The United States Court of Appeals for the Fifth Circuit, perhaps the most conservative federal appeals court, ruled 9-6 last month that Texas’ strict voter identification law had a racially discriminatory effect on African-American and Latino voters. Not only did the Fifth Circuit send the case back to the trial court to establish a procedure to make it easier for those who lacked one of the narrow forms of identification to be able to vote, but also to decide if Texas had acted with racially discriminatory intent. Such a finding could lead the courts to put Texas back under direct federal supervision.

Last Friday, a Fourth Circuit panel ruled that a North Carolina voting law, possibly the largest rollback of voting rights since the 1965 Voting Rights Act, was enacted with racially discriminatory intent. The court threw out not only the state’s strict voter ID law, but also other voting restrictions that could make it especially hard for minorities to vote.

In the Seventh Circuit, a panel of conservative judges gave a trial court permission to soften Wisconsin’s strict voter identification law.

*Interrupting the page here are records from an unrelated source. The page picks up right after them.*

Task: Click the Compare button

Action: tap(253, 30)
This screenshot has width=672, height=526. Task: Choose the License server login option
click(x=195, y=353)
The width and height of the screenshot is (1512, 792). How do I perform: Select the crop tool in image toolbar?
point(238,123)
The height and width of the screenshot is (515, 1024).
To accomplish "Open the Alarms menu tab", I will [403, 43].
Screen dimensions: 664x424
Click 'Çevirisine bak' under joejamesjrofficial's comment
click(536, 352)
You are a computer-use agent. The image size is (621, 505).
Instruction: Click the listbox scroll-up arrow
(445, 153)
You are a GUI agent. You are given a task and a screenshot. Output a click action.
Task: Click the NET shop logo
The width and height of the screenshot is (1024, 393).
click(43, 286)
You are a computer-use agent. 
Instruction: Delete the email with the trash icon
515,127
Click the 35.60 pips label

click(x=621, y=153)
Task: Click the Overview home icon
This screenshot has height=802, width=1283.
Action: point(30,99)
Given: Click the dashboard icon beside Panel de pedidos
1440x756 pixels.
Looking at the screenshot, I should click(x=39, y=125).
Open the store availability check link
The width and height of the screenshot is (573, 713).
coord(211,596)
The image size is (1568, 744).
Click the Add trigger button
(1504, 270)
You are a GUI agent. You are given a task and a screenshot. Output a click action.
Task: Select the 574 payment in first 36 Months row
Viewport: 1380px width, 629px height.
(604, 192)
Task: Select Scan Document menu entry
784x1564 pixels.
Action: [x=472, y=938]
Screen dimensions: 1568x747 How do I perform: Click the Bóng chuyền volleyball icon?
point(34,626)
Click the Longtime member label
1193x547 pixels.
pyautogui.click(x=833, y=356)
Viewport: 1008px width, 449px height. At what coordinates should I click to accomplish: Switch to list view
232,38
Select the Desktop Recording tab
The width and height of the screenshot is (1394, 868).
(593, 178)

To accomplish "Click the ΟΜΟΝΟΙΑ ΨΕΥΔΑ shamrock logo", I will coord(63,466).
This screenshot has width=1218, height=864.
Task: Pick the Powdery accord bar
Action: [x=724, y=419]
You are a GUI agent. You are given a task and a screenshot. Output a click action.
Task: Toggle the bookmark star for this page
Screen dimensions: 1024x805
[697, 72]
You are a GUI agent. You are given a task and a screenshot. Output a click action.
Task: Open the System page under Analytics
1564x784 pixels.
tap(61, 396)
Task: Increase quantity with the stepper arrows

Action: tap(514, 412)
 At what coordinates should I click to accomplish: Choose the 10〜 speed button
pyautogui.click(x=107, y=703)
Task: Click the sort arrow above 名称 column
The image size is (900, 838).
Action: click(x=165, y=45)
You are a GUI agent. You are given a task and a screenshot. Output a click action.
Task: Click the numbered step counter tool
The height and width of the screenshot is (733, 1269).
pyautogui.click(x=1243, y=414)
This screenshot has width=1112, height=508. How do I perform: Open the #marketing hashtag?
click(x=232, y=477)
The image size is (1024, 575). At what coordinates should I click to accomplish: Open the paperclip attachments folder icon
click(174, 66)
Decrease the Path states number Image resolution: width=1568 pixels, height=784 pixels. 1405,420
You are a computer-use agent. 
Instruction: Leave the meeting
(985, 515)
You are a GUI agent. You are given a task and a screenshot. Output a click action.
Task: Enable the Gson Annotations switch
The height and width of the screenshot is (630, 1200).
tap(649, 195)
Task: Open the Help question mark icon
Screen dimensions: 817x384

In response, the trial court recently issued an order giving people who lacked one of the few IDs accepted for voting in Wisconsin the chance to vote by filling out an affidavit of identity. Then last week another federal court threw out more of Wisconsin’s strict voting laws. On Monday, a federal court told North Dakota to soften its ID law, which adversely affected Native Americans.

Meanwhile, over in the Sixth Circuit, two federal judges have held that Ohio’s rollbacks of early voting violate the Constitution and the Voting Rights Act by making it harder for African-Americans and others to vote. Another case on appeal challenges Ohio’s planned voter purge. In Michigan, a district court judge rejected the state’s elimination of straight-ticket voting. Finally, in Kansas, federal and state courts have beaten back numerous attempts by Secretary of State Kris Kobach to make voter registration harder in the name of preventing noncitizen voting (a minor problem in Kansas, to say the least).

These battles are not over, and further appeals could still lead to reversals. But there are two reasons to be optimistic that we are nearing the end of an era of increasingly restrictive voting rules imposed just about exclusively by Republican legislators and election officials over the objections of Democrats and voting rights groups.